Proacrodon

Scientific classification
- Kingdom: Animalia
- Phylum: Chordata
- Class: Mammalia
- Order: ?Litopterna
- Genus: Proacrodon Roth, 1899
- Type species: Proacrodon transformatus Roth, 1899

= Proacrodon =

Dubious genus of extinct mammal

Proacrodon is a dubious genus of extinct mammal from South America. Its type species is Proacrodon transformatus. The only known specimen, a lower premolar or molar, is now lost, and its affinities are unknown.

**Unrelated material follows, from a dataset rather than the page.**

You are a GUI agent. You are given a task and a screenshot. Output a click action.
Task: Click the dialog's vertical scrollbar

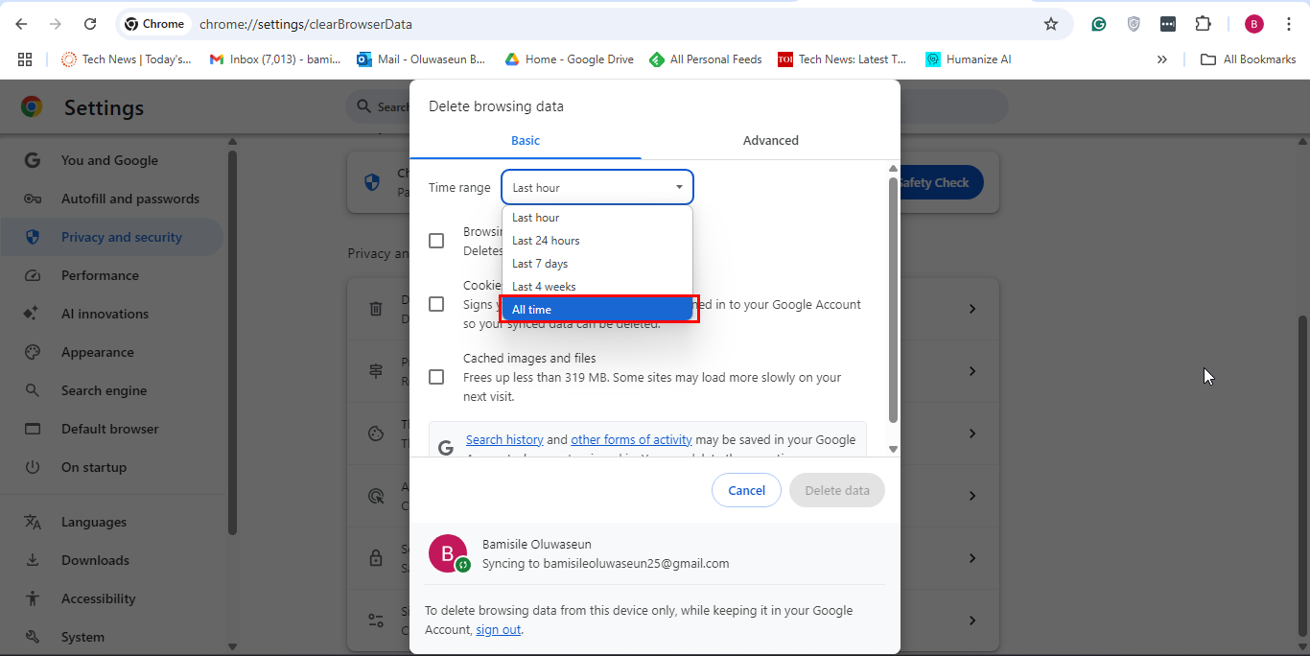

In 1899, Santiago Roth named the new genus and species Proacrodon transformatus on the basis of a single tooth collected in Patagonia. The genus name comes from Greek πρό "before", άκρος "pointed", and όδών "tooth", and refers to the shape of the tooth, which rises higher in its anterior portion than its posterior portion. Roth compared the taxon to Megacrodon, which he named in the same paper, and to Hyrachyus. Florentino Ameghino synonymized Proacrodon with his own genus Trimerostephanus without seeing the specimen firsthand. In 1904, Palmer listed both Proacrodon and Trimerostephanos as members of Isotemnidae. In 1948 George Gaylord Simpson listed the taxon as a possible litoptern and concluded that the taxon was a nomen vanum, viewing Ameghino's proposal of synonymy with Trimerostephanos as possible but not reliable.

The locality where the tooth was collected is not known with certainty, but was probably in the Musters Formation.